Make WordPress Core

Opened 4 weeks ago

Last modified 11 days ago

#64093 new enhancement

Interactivity API: Performance bottleneck in `data_wp_each_processor` due to repeated template parsing

Reported by: michelleeby's profile michelleeby Owned by:
Milestone: Awaiting Review Priority: normal
Severity: normal Version: trunk
Component: Interactivity API Keywords: has-patch
Focuses: performance Cc:

Description

Summary

A performance bottleneck exists in WP_Interactivity_API::data_wp_each_processor when it processes a data-wp-each directive with a large number of items. The current implementation re-scans the entire inner template HTML for every item in the loop, leading to exponential performance degradation as the number of items increases. This ticket proposes an optimized approach using pre-computation and caching to parse the template only once.

Problem Description

During a high-traffic load test (500 virtual users) on a production endpoint for a major enterprise customer, we identified WP_Interactivity_API::data_wp_each_processor as the primary bottleneck. New Relic traces consistently showed this single function consuming over 60% of the total request time (e.g., 40.89 seconds).

The root cause of the inefficiency lies in its nested-loop-like behavior:

  • The function iterates through the array provided to the data-wp-each directive (let's call the number of items N).
  • Inside every iteration, it instantiates a new WP_HTML_Tag_Processor for the template and recursively calls $this->process_directives().
  • This recursive call forces the WP_HTML_Tag_Processor to scan the template from the beginning to find all directive tags (let's say there are M tags to process).

This results in a time complexity of approximately O(N⋅M), where the expensive work of finding all directive tags within the template is repeated for every single item in the source array. For a list with hundreds of items and a template with several directives, this becomes computationally prohibitive.

Steps to Reproduce

  • Register an interactive block or view script.
  • Use the data-wp-each directive on a <template> tag.
  • Provide a large array to the directive via wp_interactivity_state(), for example, an array with 500+ items.
  • Inside the <template>, include several elements with other interactivity directives (e.g., data-wp-text, data-wp-bind:aria-label, data-wp-class).
  • Load the page and profile the server response time. You will observe an extremely high execution time for the data_wp_each_processor method.

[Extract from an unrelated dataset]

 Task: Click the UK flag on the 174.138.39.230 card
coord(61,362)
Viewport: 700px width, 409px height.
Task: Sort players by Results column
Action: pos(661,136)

Proposed Solution: Pre-computation and Caching

The proposed solution refactors the processor to adopt a "pre-compute and cache" strategy. Instead of re-parsing the template on every iteration, we can build a "blueprint" of the template once, cache it, and then use it to efficiently process each item.

The new logic is as follows:

  • Blueprint Creation: On the first encounter of a given template HTML, create a "blueprint.": Instantiate a WP_HTML_Tag_Processor for the template. Iterate through it once to find all tags containing data-wp- directives. For each interactive tag found, create a bookmark using $p->set_bookmark().
  • Caching: Store the array of bookmark names in a static class property (private static $template_blueprints), using an md5 hash of the template's HTML as the cache key.
  • Optimized Loop: For each item in the data array: Instantiate a new WP_HTML_Tag_Processor with the template HTML. Instead of scanning, iterate through the cached bookmark names. Use $p->seek( $bookmark_name ) to jump directly to the next interactive tag. Finally, call the original process_directives() on that specific tag.

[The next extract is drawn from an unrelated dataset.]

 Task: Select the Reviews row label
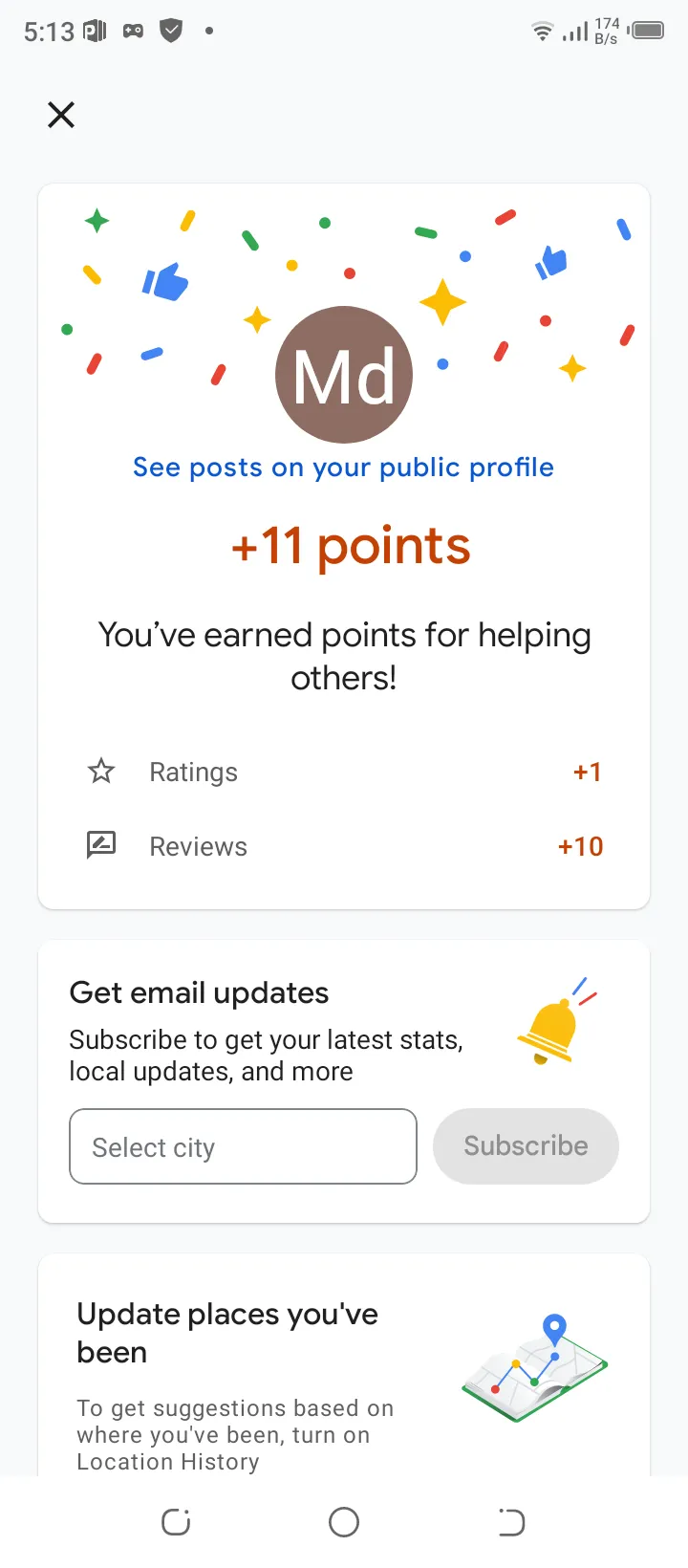[x=198, y=847]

I think this change would fundamentally alter the time complexity to something closer to O(M+N⋅D), where M is the one-time cost of scanning the template to build the blueprint, and D is the number of interactive directives that need processing for each of the N items. This would be a massive performance improvement.

Attachments (4)

interactivity-api-patch.diff (7.6 KB) - added by michelleeby 4 weeks ago.
data-wp-each-test.zip (476.4 KB) - added by michelleeby 3 weeks ago.
This plugin zip can be installed to test the patch. Once installed and activated, a shortcode can be placed on a post like:
data-wp-each-test.2.zip (476.4 KB) - added by michelleeby 3 weeks ago.
This plugin zip can be installed to test the patch. Once installed and activated, a shortcode can be placed on a post like: [table_perf_test size="heavy"], [table_perf_test size="medium"], or [table_perf_test size="light"]
interactive-stress-test.zip (57.7 KB) - added by michelleeby 2 weeks ago.
A plugin for running performance tests against the Interactivity API.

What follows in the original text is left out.